Die BIM Berliner Immobilienmanagement GmbH hat mit tiefem Bedauern den Tod ihrer Geschäftsführerin Birgit Möhring bekannt gegeben. Frau Möhring verstarb am 15. August 2026 infolge einer schweren Krankheit. Ihre Tätigkeit als Geschäftsführerin für die BIM begann im März 2015. Über diesen Zeitraum hinweg hat sie die Geschicke des Unternehmens maßgeblich mitbestimmt und gelenkt, wodurch sie einen nachhaltigen Einfluss auf die Entwicklung der Immobilienverwaltung in Berlin ausübte.
Ihr Engagement für die Immobilien des Landes Berlin reichte jedoch weit über ihre Zeit als alleinige Geschäftsführerin hinaus. Bereits ab dem Jahr 2013 leitete sie die Geschäfte des Liegenschaftsfonds Berlin. Darüber hinaus prägte sie die Entwicklung der BIM bereits seit deren Gründung im Jahr 2003 als Mitglied der Geschäftsleitung. In diesen verschiedenen Funktionen setzte sie sich stets mit großer Tatkraft und ausgeprägter Leidenschaft für die Belange der landeseigenen Immobilien ein und trug wesentlich zur Strukturierung und Wertentwicklung des Bestandes bei.

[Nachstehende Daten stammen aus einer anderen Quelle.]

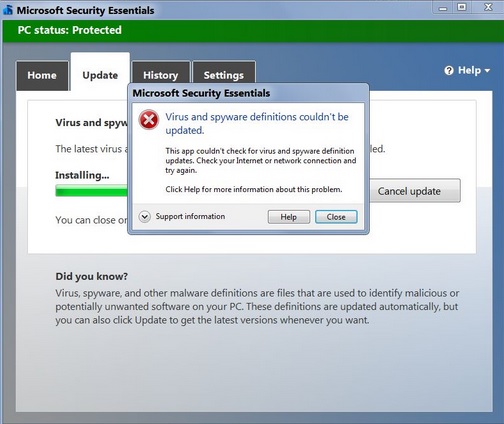504x424 pixels.
Task: Expand Support information chevron
Action: 145,217
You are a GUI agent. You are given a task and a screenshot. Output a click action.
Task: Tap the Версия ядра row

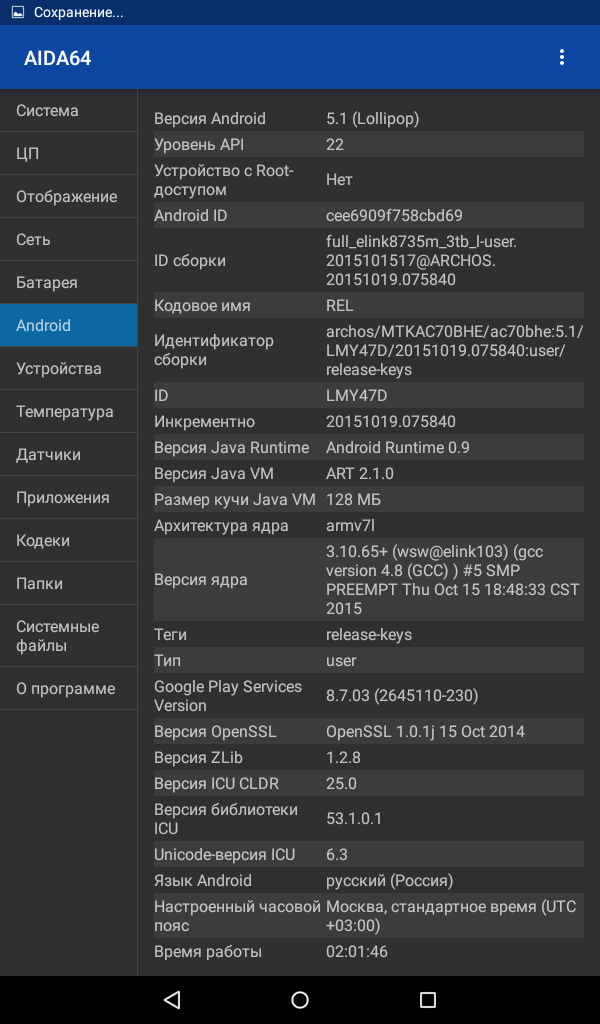tap(369, 580)
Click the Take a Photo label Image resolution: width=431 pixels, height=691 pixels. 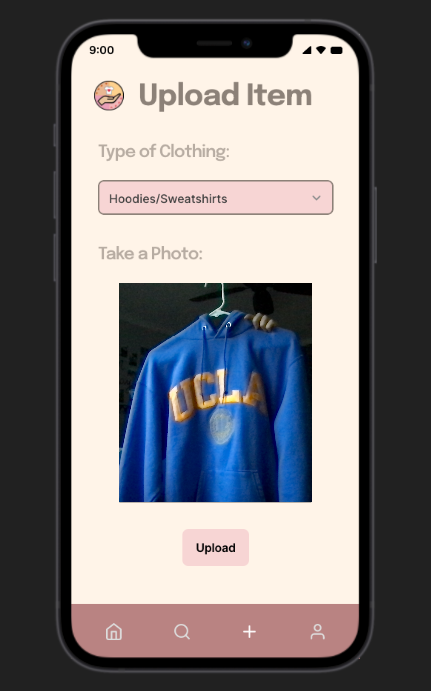[x=150, y=253]
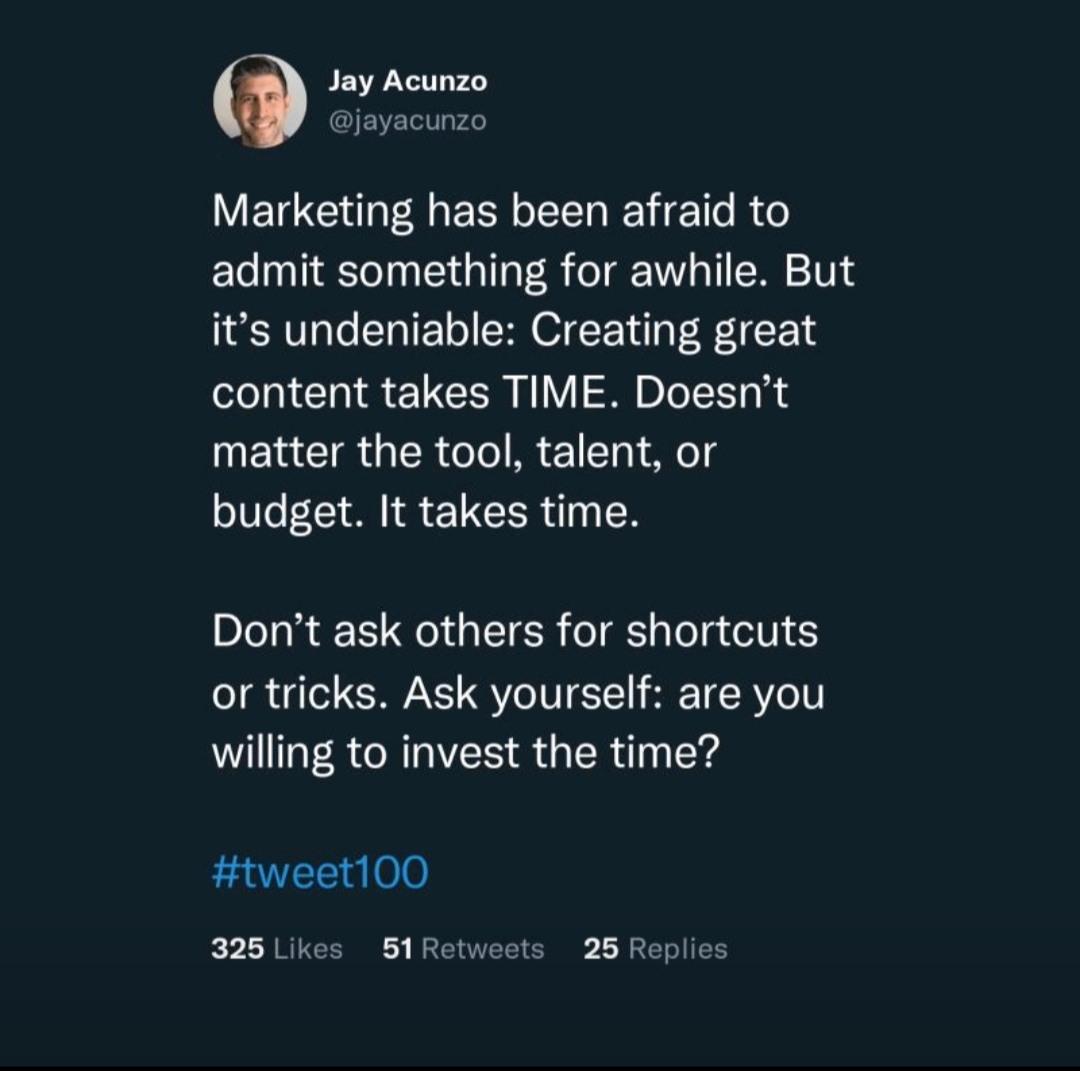Open the "Replies" label
1080x1071 pixels.
(x=678, y=948)
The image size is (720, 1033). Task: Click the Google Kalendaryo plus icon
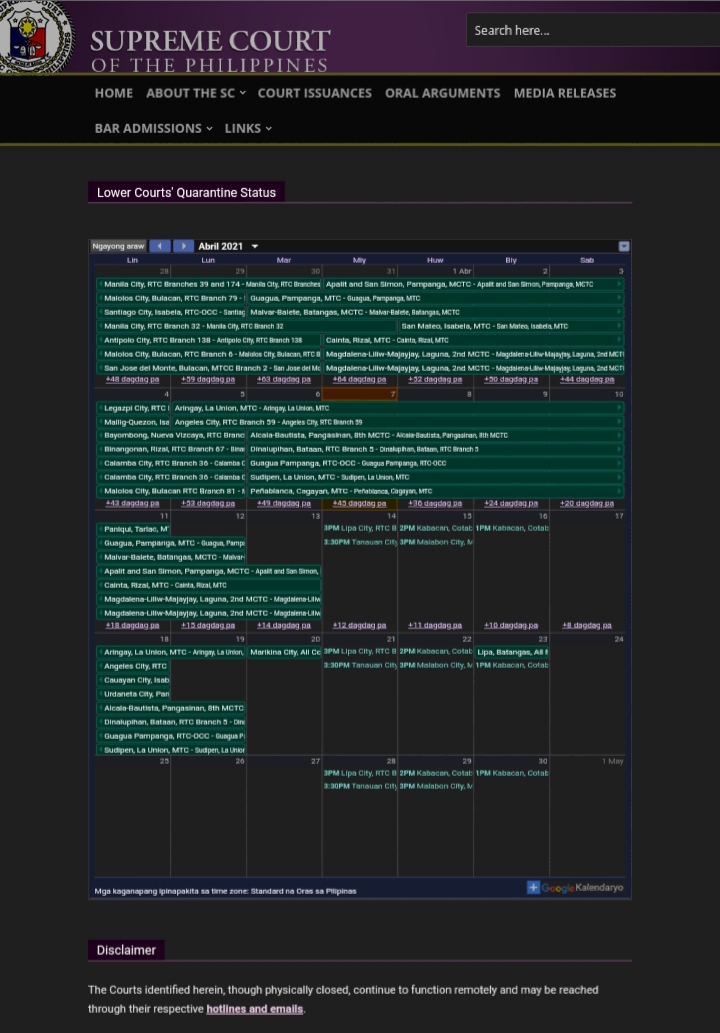click(x=533, y=887)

Anerkennung der Persönlichkeit und Aufrechterhaltung der Geschäftsfähigkeit
Die rund 1.000 Mitarbeiterinnen und Mitarbeiter der BIM verlieren mit Birgit Möhring nicht nur eine strategisch denkende und engagierte Geschäftsführerin, sondern auch eine außergewöhnlich zugewandte, herzliche und wertschätzende Person. Ihre offene Art, ihre ausgeprägte Verbindlichkeit und ihr hohes persönliches Engagement prägten das Unternehmen in entscheidender Weise. Diese Eigenschaften trugen dazu bei, ein Arbeitsumfeld zu schaffen, das von Respekt und gegenseitiger Unterstützung geprägt war und die Unternehmenskultur nachhaltig beeinflusste.
Staatssekretär Wolfgang Schyrocki, der Vorsitzende des Aufsichtsrats der BIM, äußerte seine tiefe Betroffenheit über den plötzlichen Tod von Birgit Möhring. Er drückte in einem persönlichen Gespräch mit den Prokuristen sein tief empfundenes Mitgefühl aus und richtete seine Gedanken an die Familie der Verstorbenen sowie an das gesamte Team der BIM. Staatssekretär Schyrocki betonte ausdrücklich, dass die Handlungsfähigkeit der BIM trotz dieses schweren Verlusts gewährleistet sei. Der Aufsichtsrat werde in enger Abstimmung mit dem Gesellschafter unverzüglich alle notwendigen Entscheidungen treffen, um die Kontinuität der Geschäftsführung sicherzustellen.
Ergänzend zu diesen Entwicklungen hatte der Aufsichtsrat der BIM bereits am 1. Juli 2026 eine Neuaufstellung der Geschäftsführung initiiert, die als zukunftsgerichtete Maßnahme konzipiert wurde. Diese Entscheidung sollte die strategische Ausrichtung des Unternehmens für die kommenden Jahre stärken und die Weichen für weitere erfolgreiche Projekte stellen.